The statement, included on the White House’s website to justify Trump’s drive to eliminate environmental rules affecting the energy sector, was a distortion. And if it was true, it would represent wage gains equivalent to less than $20 per American every year. The figure was based on a paper produced by a Louisiana State University finance professor in 2015 on behalf of a fossil fuel industry nonprofit. The paper, which was not peer reviewed, investigated potential economic impacts if all protected federal lands were opened to unlimited oil, gas and coal mining.
The paper did not, however, analyze the potential impacts of other potential regulatory changes, such as eliminating Obama-era power plant climate rules, as the White House suggested.
“It seems that the White House mischaracterized the study,” said Ken Gillingham, a Yale economist who worked a year for the Obama White House. He also said the study was “problematic from start to finish.”
The paper assumed that lifting restrictions on fossil fuel extraction in the Arctic National Wildlife Refuge and all other protected American lands would lead to an unfettered boom in production of coal and other fossil fuels. That assumption and others were disputed by Gillingham and other experts.
“The long-term trend in terms of our overall electricity sector is very much away from coal,” said Adele Morris, a researcher at the nonprofit Brookings Institute who reviewed the paper. “So I don’t see why opening up a bunch more land is going to necessarily generate a lot more mining activity.”

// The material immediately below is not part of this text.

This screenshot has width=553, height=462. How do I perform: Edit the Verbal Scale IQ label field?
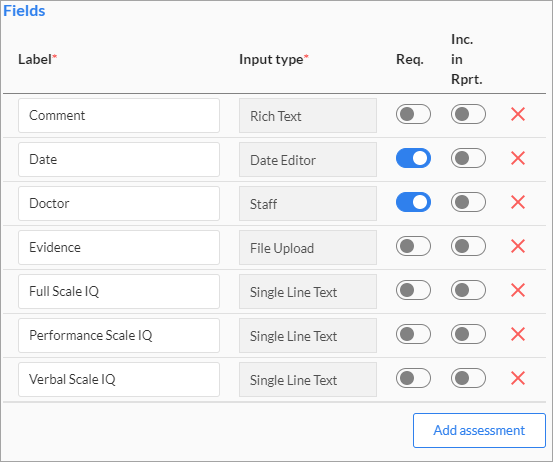click(119, 379)
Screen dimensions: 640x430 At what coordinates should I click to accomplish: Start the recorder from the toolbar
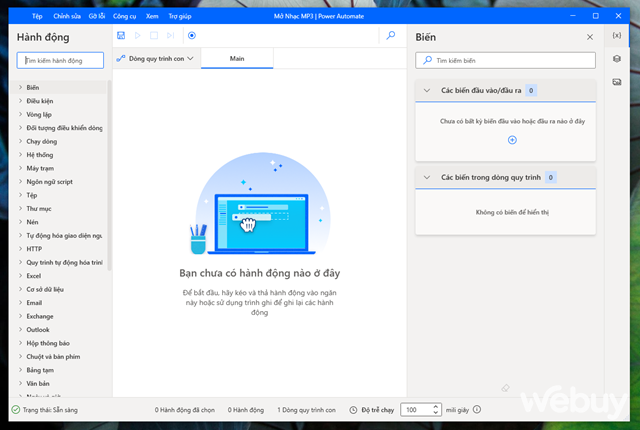[191, 36]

The paper examined how the economic benefits from such mining and drilling booms nationwide might spill into other industries. It estimated a $32 billion growth in wages across the American economy every year for the next seven years. The findings were also mischaracterized and cited in more detail by Trump’s campaign in August.

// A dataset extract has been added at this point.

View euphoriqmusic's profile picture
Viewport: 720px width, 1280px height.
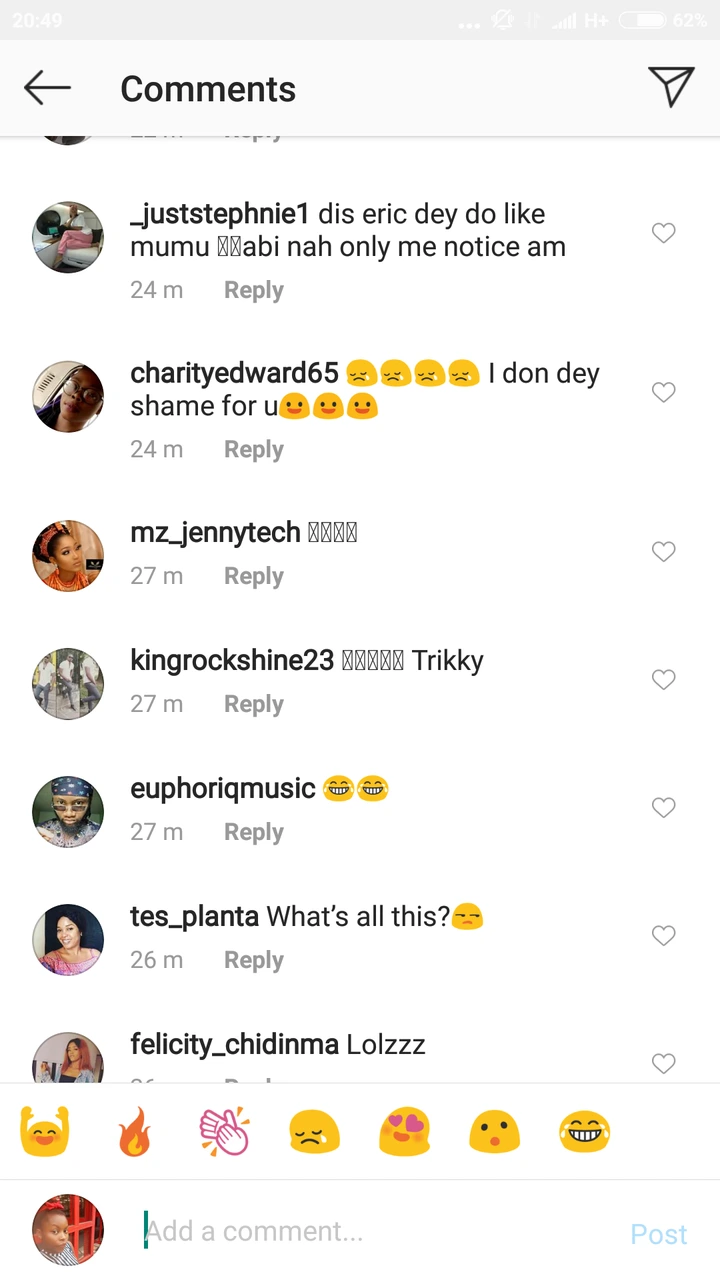[68, 811]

Not only did the new administration and the Trump campaign misrepresent the regulations that were analyzed in the paper, they also understated its findings by claiming the “more than $30 billion” in increased wages would accrue over seven years instead of every year for seven years.
Projecting the true economic impacts of eliminating America’s environmental protections would be exceedingly difficult to calculate……….
estimates by Obama’s EPA and academics have concluded that the overall economy-wide benefits from the rules, called the Clean Power Plan, or CPP, would quickly climb into the tens of billions of dollars a year.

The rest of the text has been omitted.